The experiences children have in their first three years play a major role throughout their lives, and providing positive experiences in the early years can lead to higher academic achievement, better health, and greater overall well-being later in life.
Speaking to a group of influential business, civic, and government leaders in December at the City Club of Chicago, Erikson President and Chief Executive Officer Geoffrey A. Nagle, PhD, stressed this point in a presentation titled “The First 1,100 Days Last Forever: How Chicago Can Meet the Needs of Our Youngest Children.” The presentation was an opportunity for leaders who shape early childhood policies and programs to establish a connection with Erikson Institute and learn from our experts.
The morning of the presentation, Dr. Nagle also had the opportunity to speak to a broader Chicago-area audience when interviewed on Chicago’s WBEZ-91.5 FM radio.

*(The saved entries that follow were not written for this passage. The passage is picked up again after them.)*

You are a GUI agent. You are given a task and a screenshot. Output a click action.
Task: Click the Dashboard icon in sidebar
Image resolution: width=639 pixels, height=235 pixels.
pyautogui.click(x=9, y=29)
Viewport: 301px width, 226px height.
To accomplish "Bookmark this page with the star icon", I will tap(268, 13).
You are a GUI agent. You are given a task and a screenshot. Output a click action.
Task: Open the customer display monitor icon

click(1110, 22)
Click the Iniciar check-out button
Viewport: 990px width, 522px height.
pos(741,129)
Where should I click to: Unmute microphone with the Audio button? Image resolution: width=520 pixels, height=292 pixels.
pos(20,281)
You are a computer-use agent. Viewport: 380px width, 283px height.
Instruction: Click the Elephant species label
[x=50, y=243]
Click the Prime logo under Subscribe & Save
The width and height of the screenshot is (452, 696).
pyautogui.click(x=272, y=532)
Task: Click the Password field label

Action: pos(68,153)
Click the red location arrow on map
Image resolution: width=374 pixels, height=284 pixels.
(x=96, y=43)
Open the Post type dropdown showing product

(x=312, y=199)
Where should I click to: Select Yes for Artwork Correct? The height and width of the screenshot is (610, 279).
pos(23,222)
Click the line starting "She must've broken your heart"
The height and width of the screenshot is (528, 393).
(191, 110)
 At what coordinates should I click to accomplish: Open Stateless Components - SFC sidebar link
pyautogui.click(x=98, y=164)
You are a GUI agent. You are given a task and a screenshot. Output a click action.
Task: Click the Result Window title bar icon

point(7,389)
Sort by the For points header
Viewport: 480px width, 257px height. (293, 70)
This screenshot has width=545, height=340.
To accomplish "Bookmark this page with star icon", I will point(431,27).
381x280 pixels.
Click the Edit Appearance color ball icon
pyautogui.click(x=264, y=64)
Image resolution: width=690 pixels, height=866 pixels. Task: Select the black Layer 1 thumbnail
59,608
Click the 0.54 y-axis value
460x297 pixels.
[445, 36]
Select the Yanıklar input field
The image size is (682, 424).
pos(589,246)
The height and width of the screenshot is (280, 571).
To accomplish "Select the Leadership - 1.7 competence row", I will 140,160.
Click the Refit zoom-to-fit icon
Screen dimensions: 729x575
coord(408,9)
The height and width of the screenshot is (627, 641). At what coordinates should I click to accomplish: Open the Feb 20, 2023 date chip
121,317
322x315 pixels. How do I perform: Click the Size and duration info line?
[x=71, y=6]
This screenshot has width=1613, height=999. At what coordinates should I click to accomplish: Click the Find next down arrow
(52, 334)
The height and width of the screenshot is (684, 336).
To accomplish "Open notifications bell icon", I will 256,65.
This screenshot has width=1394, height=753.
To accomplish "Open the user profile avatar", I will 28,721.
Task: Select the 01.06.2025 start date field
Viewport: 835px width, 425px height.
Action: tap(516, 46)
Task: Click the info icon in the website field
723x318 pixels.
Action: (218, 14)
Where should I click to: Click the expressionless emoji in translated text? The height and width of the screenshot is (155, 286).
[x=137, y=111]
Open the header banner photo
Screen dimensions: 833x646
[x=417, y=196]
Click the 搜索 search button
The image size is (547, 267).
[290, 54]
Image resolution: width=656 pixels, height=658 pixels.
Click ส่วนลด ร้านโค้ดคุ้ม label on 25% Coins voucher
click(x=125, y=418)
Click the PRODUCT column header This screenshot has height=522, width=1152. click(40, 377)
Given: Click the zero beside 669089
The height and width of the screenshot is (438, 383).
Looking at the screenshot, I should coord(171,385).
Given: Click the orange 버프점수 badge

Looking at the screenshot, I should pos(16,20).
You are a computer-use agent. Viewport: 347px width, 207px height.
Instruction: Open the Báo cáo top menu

“The story we’ve heard about our schools may not be the real story,” he told reporter Jen White. “Schools are doing a lot better than we think they are doing, but they are struggling to overcome the deficits students have when coming into the schools. School failure isn’t really about the schools—it’s about how we prepare students for school. And we also have to understand the adversity children face and how that impacts them.”
In both the presentation and interview, Dr. Nagle connected what is known about child development with issues impacting Chicago, including its schools and neighborhoods, and talked about the role Erikson plays in supporting young children and their families.
Providing an overview of how the brain develops, he illustrated the relationship between positive early experience and the communities, schools, and homes where children spend their time.
“Early experience is the smoking gun for both academic achievement and health,” he told the City Club audience, noting that research has shown how children with more positive experiences early in life do better in school and even live longer on average.
In Chicago, he explained, many of the city’s youngest children are exposed from birth to “toxic stress” — unrelenting, negative experiences that have a profound effect on a person throughout life, such as poverty, violence, and substance abuse. “It’s not a bad day or week,” he said. “It’s a bad month, year, period of life.”
Throughout the United States, improving education is often seen as a remedy for long-term exposure to toxic stress, but the education system alone cannot be the solution, he added.
The Chicago Public Schools system, for instance, does a better job of narrowing the achievement gap between students from poor and wealthier households than any other large school district in the country, he explained. Yet by the time students complete high school, the gap remains.
“Generally speaking, school systems are educating poor and non-poor students equally across the country,” Dr. Nagle said. “But the system we have is not designed to close the achievement gap. Early childhood education is only a piece of the puzzle. We also need to think more broadly about policies that shape early experiences. Without those, we won’t move the needle.”
Erikson plays an important role in working to reshape the system of early childhood education, care, and policy, Dr. Nagle said. Through academic and continuing education programs, Erikson helps the adults in children’s lives better meet their needs and provide those critical positive experiences. Meanwhile, Erikson offers services that address issues related to early childhood mental health and fussy infants, reaching families directly in their homes. And policy and leadership programs help civic leaders make informed decisions about policies that impact children and families.